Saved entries
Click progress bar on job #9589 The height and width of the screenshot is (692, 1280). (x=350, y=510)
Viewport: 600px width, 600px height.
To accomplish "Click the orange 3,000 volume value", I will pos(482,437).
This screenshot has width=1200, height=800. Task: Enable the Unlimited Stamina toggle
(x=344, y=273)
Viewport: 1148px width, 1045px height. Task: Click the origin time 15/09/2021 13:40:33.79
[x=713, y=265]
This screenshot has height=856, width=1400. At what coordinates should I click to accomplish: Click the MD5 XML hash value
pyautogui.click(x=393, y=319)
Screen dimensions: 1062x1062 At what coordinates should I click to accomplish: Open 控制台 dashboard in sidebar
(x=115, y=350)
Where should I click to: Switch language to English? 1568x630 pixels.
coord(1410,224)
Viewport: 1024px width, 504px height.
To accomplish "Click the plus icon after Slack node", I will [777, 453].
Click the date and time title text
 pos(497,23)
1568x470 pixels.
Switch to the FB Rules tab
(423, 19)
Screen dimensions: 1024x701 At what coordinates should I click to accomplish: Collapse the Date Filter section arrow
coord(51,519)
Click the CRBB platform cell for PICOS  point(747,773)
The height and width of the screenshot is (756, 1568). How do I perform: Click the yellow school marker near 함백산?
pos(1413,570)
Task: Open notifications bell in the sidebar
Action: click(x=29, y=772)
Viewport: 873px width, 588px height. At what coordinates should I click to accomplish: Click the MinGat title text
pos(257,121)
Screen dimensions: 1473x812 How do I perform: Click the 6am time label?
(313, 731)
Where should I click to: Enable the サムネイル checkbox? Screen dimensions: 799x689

» TASK TO CARRY OUT
The data above must be returned in full, exactly as written.

» REPLY
Click progress bar on job #9589 The height and width of the screenshot is (692, 1280). (x=350, y=510)
Viewport: 600px width, 600px height.
To accomplish "Click the orange 3,000 volume value", I will pos(482,437).
This screenshot has width=1200, height=800. Task: Enable the Unlimited Stamina toggle
(x=344, y=273)
Viewport: 1148px width, 1045px height. Task: Click the origin time 15/09/2021 13:40:33.79
[x=713, y=265]
This screenshot has height=856, width=1400. At what coordinates should I click to accomplish: Click the MD5 XML hash value
pyautogui.click(x=393, y=319)
Screen dimensions: 1062x1062 At what coordinates should I click to accomplish: Open 控制台 dashboard in sidebar
(x=115, y=350)
Where should I click to: Switch language to English? 1568x630 pixels.
coord(1410,224)
Viewport: 1024px width, 504px height.
To accomplish "Click the plus icon after Slack node", I will [777, 453].
Click the date and time title text
 pos(497,23)
1568x470 pixels.
Switch to the FB Rules tab
(423, 19)
Screen dimensions: 1024x701 At what coordinates should I click to accomplish: Collapse the Date Filter section arrow
coord(51,519)
Click the CRBB platform cell for PICOS  point(747,773)
The height and width of the screenshot is (756, 1568). How do I perform: Click the yellow school marker near 함백산?
pos(1413,570)
Task: Open notifications bell in the sidebar
Action: click(x=29, y=772)
Viewport: 873px width, 588px height. At what coordinates should I click to accomplish: Click the MinGat title text
pos(257,121)
Screen dimensions: 1473x812 How do I perform: Click the 6am time label?
(313, 731)
Where should I click to: Enable the サムネイル checkbox? Screen dimensions: 799x689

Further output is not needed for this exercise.